Philosophe et économiste indien, il reçut le prix Nobel d’économie en 1998 pour ses travaux sur « l’économie du bien-être », présida le Trinity College de l’Université de Cambridge, avant de devenir professeur à l’Université Harvard. Il publia en 2006 l’ouvrage Identité et violence, dans lequel il développe une théorie autour de la notion d’identité et de la crispation qu’il pressentait dès le début des années 2000 autour de cette question, en proposant des méthodes pour éviter que les futures tensions identitaires ne dégénèrent en affrontements à l’échelle mondiale.

Il revient en particulier tout le long de l’ouvrage sur l’idée de la nécessaire prise en compte du caractère multiple des identités, en dénonçant les projets politiques qui cherchent à limiter l’identité individuelle, nécessairement multiple (notre identité ne se limitant pas à une seule appartenance religieuse, ethnique, des idées politiques ou une orientation sexuelle), à un seul élément pour l’instrumentaliser à des fins politiques et belliqueuses. Dans le chapitre 9 (« La liberté de penser »), il met en avant que « Pour faire de cette vision de soi un instrument de meurtre, il suffit 1) d’ignorer l’importance des autres composantes de notre identité et 2) de redéfinir tout ce qu’implique cette identité unique en termes guerriers » (p. 240).

Il critique aussi abondamment la théorie du « Choc des Civilisations », initiée par le politologue américain Samuel Huntington dans son ouvrage éponyme de 1996, en l’accusant en particulier de réduire les individus à la seule facette de leur identité que constitue l’appartenance civilisationnelle. Il affirme par exemple dans le chapitre 3 (« L’enfermement civilisationnel) : « En dehors des problèmes soulevés par la définition des catégories civilisationnelles perçues comme des entités disparates et disjointes, les arguments (…) souffrent (…) de cette tendance à envisager les individus exclusivement, ou tout du moins principalement, sous l’angle d’une civilisation définie essentiellement en terme d’appartenance religieuse (…). La division civilisationnelle est un phénomène largement répandu dans l’analyse sociale, qui occulte d’autres façons, plus riches, de percevoir les individus. Elle jette les bases de l’incompréhension avant même qu’il ne soit question de choc entre les civilisations » (pp. 71-72).

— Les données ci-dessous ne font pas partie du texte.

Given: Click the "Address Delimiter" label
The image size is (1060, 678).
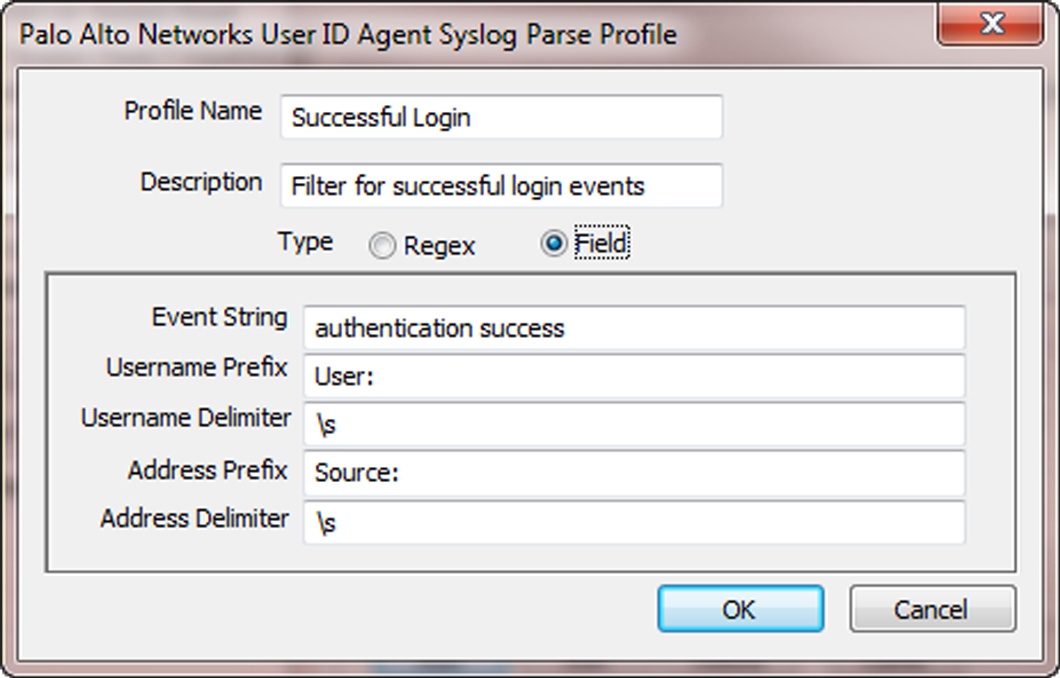Looking at the screenshot, I should tap(194, 518).
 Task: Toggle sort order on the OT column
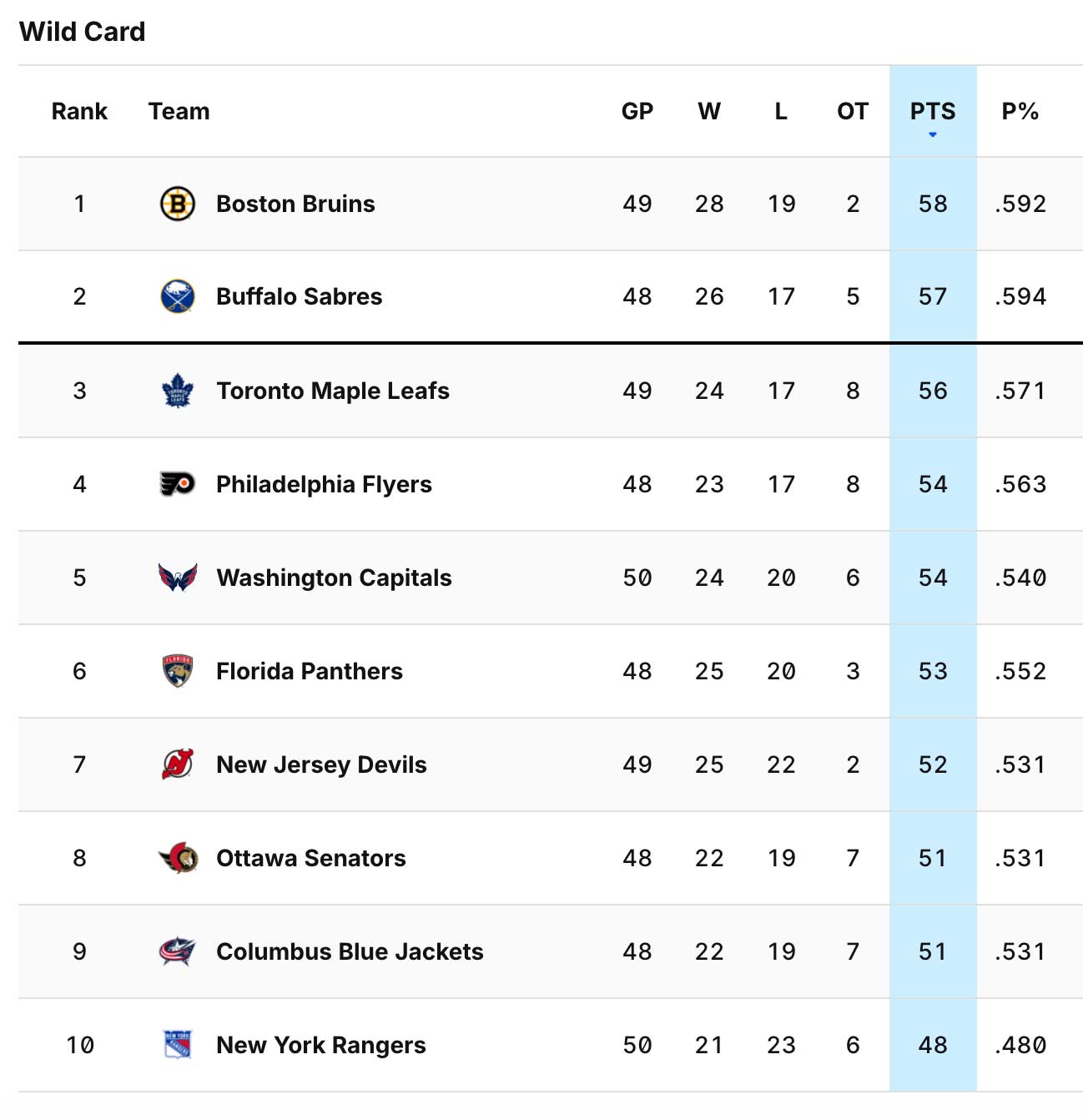(x=852, y=111)
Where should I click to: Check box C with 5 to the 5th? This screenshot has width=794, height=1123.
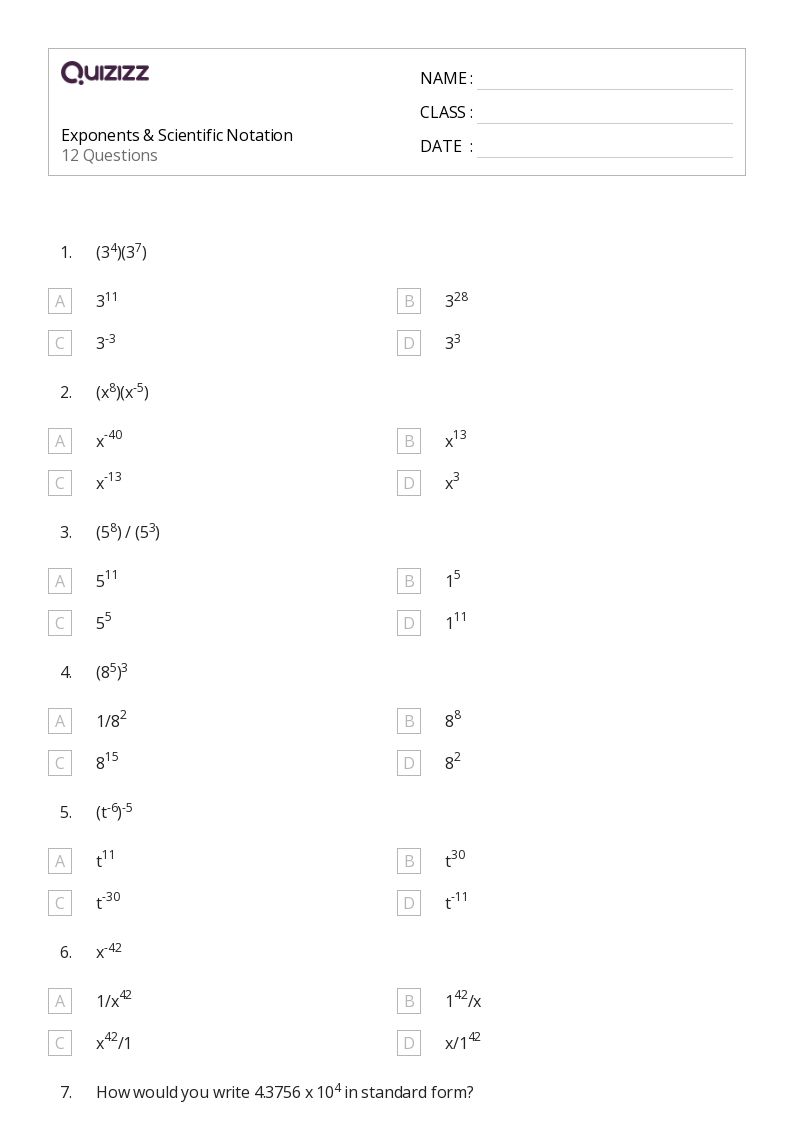60,623
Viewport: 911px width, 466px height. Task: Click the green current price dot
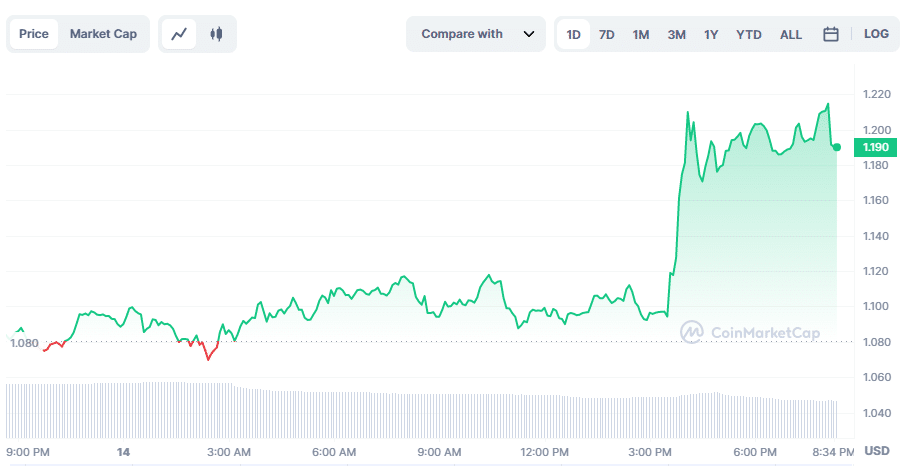tap(837, 147)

Ce qui nous intéressera cependant ici est en particulier son chapitre 8 (« Multiculturalisme et liberté »), dans lequel Sen développe une conception originale de ce qu’est le multiculturalisme, et dénonce ce que l’on à tendance à appeler « multiculturalisme » mais qui, pour lui, n’en est absolument pas. Il proposait en effet, et cela dès les premières années du XXIème siècle, une dichotomie entre un « multiculturalisme authentique » et ce qu’il qualifie de « monoculturalisme pluriel ».

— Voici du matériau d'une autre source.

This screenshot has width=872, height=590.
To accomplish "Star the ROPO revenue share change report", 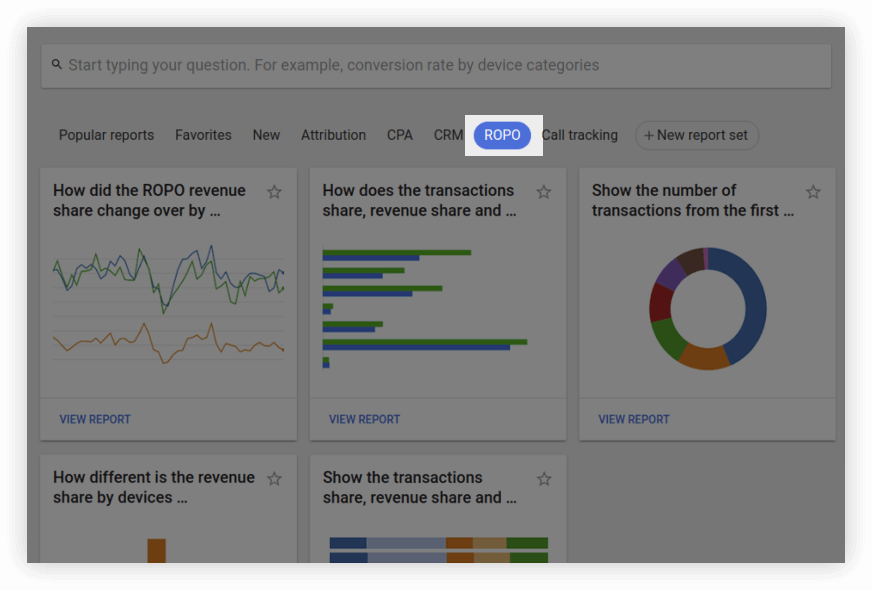I will coord(274,192).
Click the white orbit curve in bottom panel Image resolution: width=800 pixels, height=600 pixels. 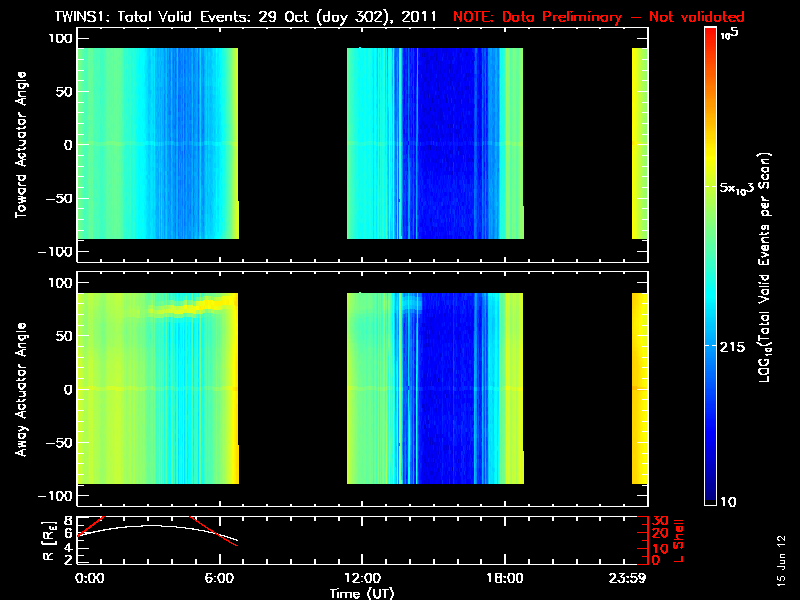pyautogui.click(x=150, y=524)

Cette distinction entre ces deux concepts, que le langage médiatique regroupe sous une même expression de « multiculturalisme », reste d’une très grande actualité et nous permet d’analyser d’une façon plus fine la réalité de la « coexistence de plusieurs cultures dans un même pays », qui caractérise sans nul doute les sociétés Occidentales depuis les dernières décennies. Nous étudierons donc ici cette dichotomie, ses motivations et ses conséquences.

Amartya Sen en 2000.

Multiculturalisme et « monoculturalisme pluriel »

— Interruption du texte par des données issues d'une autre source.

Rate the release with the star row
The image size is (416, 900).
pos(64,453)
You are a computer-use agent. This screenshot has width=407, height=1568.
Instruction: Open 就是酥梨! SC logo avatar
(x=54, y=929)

« L’existence d’une multiplicité de cultures, qui se croisent comme des bateaux dans la nuit, équivaut-elle à un multiculturalisme réel ? » (p. 214). Cette question posée par Amartya Sen a le mérite de mettre en avant le point de départ de sa réflexion : une société multiculturelle se résume-t-elle à une société au sein de laquelle différentes cultures cohabitent les unes à côté des autres, dans la seule « tolérance » de l’existence de l’autre ? Pour Sen, c’est le contraire : une société multiculturelle se caractérise, certes, par la « coexistence de plusieurs cultures dans un même pays », mais ce critère n’est pas suffisant. Une société multiculturelle se caractérise selon Sen surtout par des interactions, par des échanges et des emprunts réciproques, entre toutes ces cultures qui cohabitent dans une même société. Pour illustrer ce qu’il considère être un « multiculturalisme authentique », Sen prend l’exemple de la cuisine indienne en affirmant que « la nourriture indienne, comme la nourriture anglaise, peuvent toutes deux prétendre au multiculturalisme » (p. 214).

« L'Inde ne connaissait pas le piment jusqu'à ce que les Portugais en apportent d'Amérique, il est cependant largement présent dans la cuisine indienne où il est même un ingrédient déterminant dans bon nombre de currys. Il est, par exemple, prédominant dans le curry vindaloo, (...). La cuisson tandoori a sans doute été perfectionnée en Inde, mais elle a été importée de l'ouest de l'Asie. La poudre de curry elle-même est en revanche une invention purement anglaise. Inconnue en Inde avant Lord Clive, elle est sans doute née, du moins peut-on l'imaginer, dans les cuisines de l'armée britannique. À l'heure actuelle, on assiste à l’émergence de nouvelles tendances dans la cuisine indienne, dont les réalisations sont proposées dans les restaurants indiens les plus chic de Londres » - « Les problèmes du monoculturalisme pluriel », dans Identité et violence, « Chapitre 8 : Multiculturalisme et liberté », p. 214.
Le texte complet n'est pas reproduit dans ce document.